Sinclair believes that it is “almost certainly not compliant with GDPR” to block access to services where any degree of processing of EU citizens data is still happening—for example, where accounts have been suspended but customer details are still being held or archived on service or marketing databases (including by any sub-processors of these companies). “Some companies might even be in breach of their own terms and conditions for withdrawing services at short notice, though they may have given themselves some latitude in their terms,” he says.
“Geo-blocking is a blunt instrument, and its use is highly ironic at a time when the EU is bringing in new rules to prevent it within the EU as it is deemed to be a discriminatory practice,” says Sinclair. “Hopefully this is a short-term phenomenon and we will start to see these businesses making their services available to EU citizens again, and doing so in a way which is more responsible and respectful of individuals’ privacy rights,” he adds.

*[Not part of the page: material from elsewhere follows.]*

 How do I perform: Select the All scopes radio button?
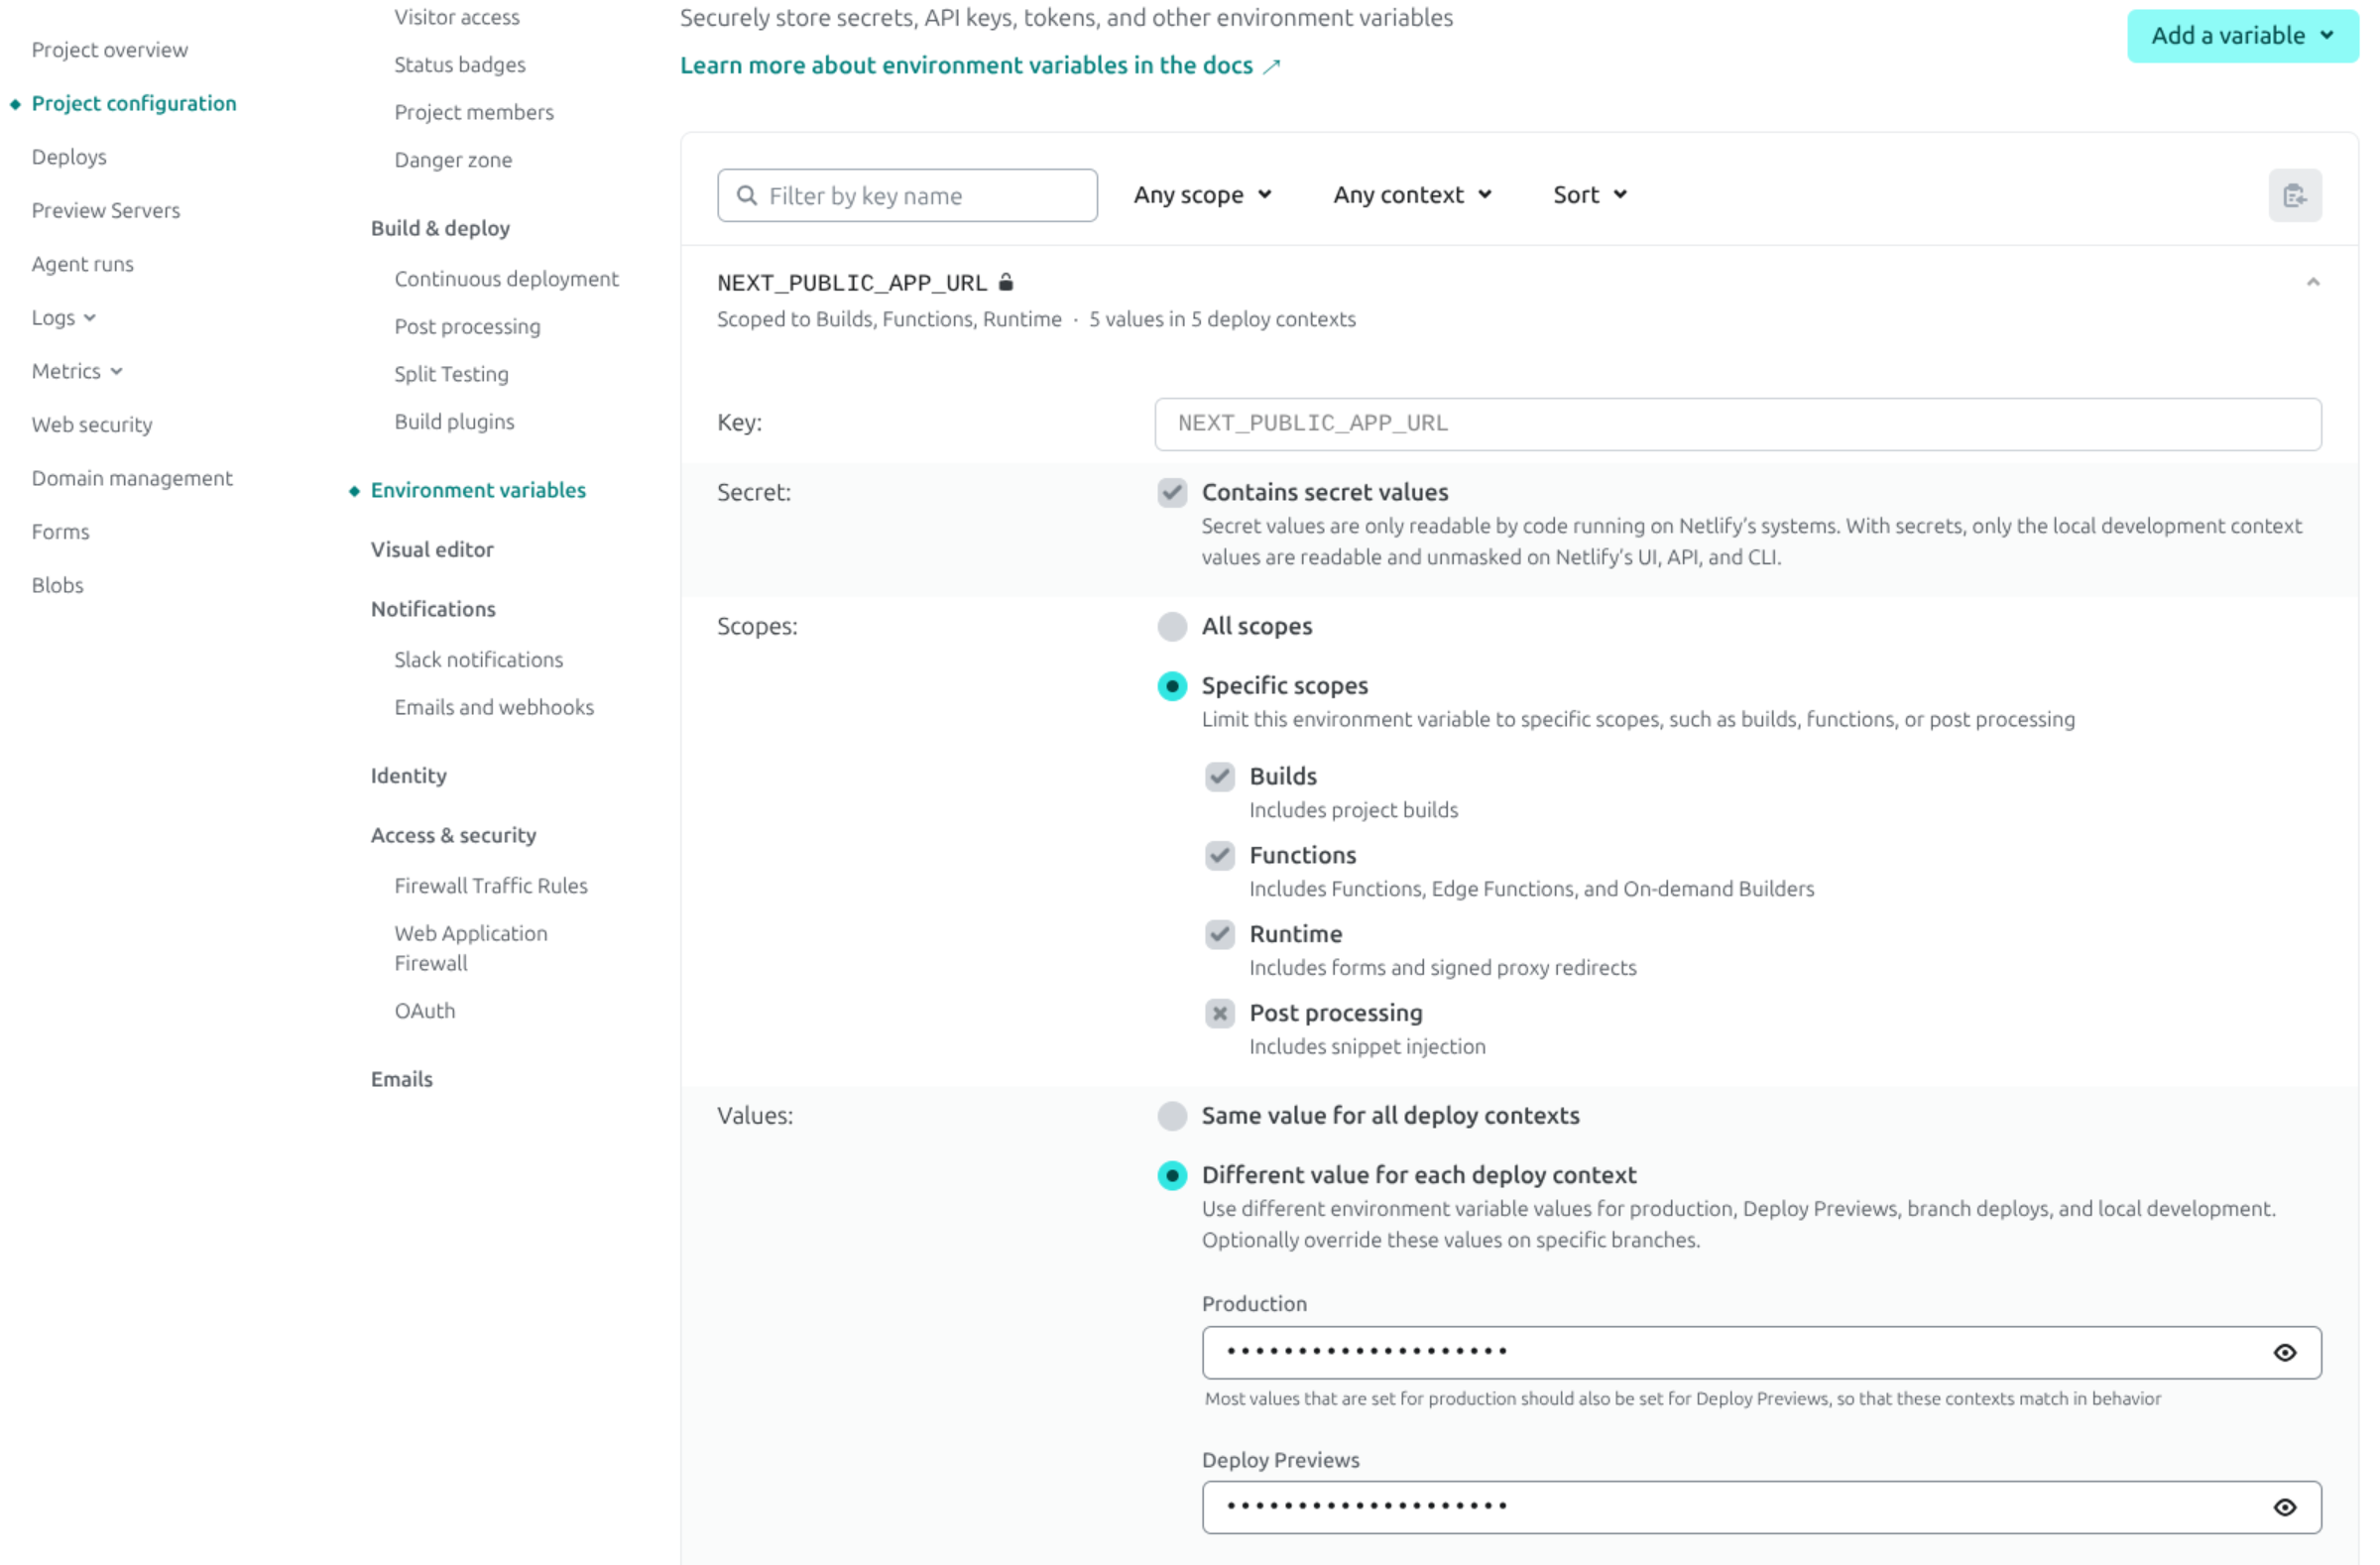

Experts believe that trying to exclude EU customers from a company’s service offerings is short-sighted. “In the short term it will almost certainly mean an irate customer base not able to access the range of services they ought to be able to,” says Sinclair. “It is also a missed opportunity for these businesses to develop a relationship of trust and intimacy with their customers, while driving business intelligence and customer insight in a responsible way and properly leveraging the value of their data assets.”
If other companies follow suit, says Wassall, there will be fewer goods and services available in the EU, but also fewer organisations that are unwilling, or unable, to respect people’s privacy and protect their data. “This should be a positive,” he says.
Dolea agrees. “The adoption of this exclusionary approach could be damaging to organisations that assume they have resolved their non-compliance problem in this manner, without having done the full analysis,” she says.
“The GDPR is meant to incentivise companies to facilitate individuals’ ability to control how their data is processed—it should not be pushing companies to make hasty decisions that will be detrimental to their business operations,” says Dolea. “One thing is for certain: Putting privacy considerations aside, excluding the entire EU market is not a sustainable long-term solution to a GDPR non-compliance problem, even assuming that this approach is a compliant solution to begin with,” she adds.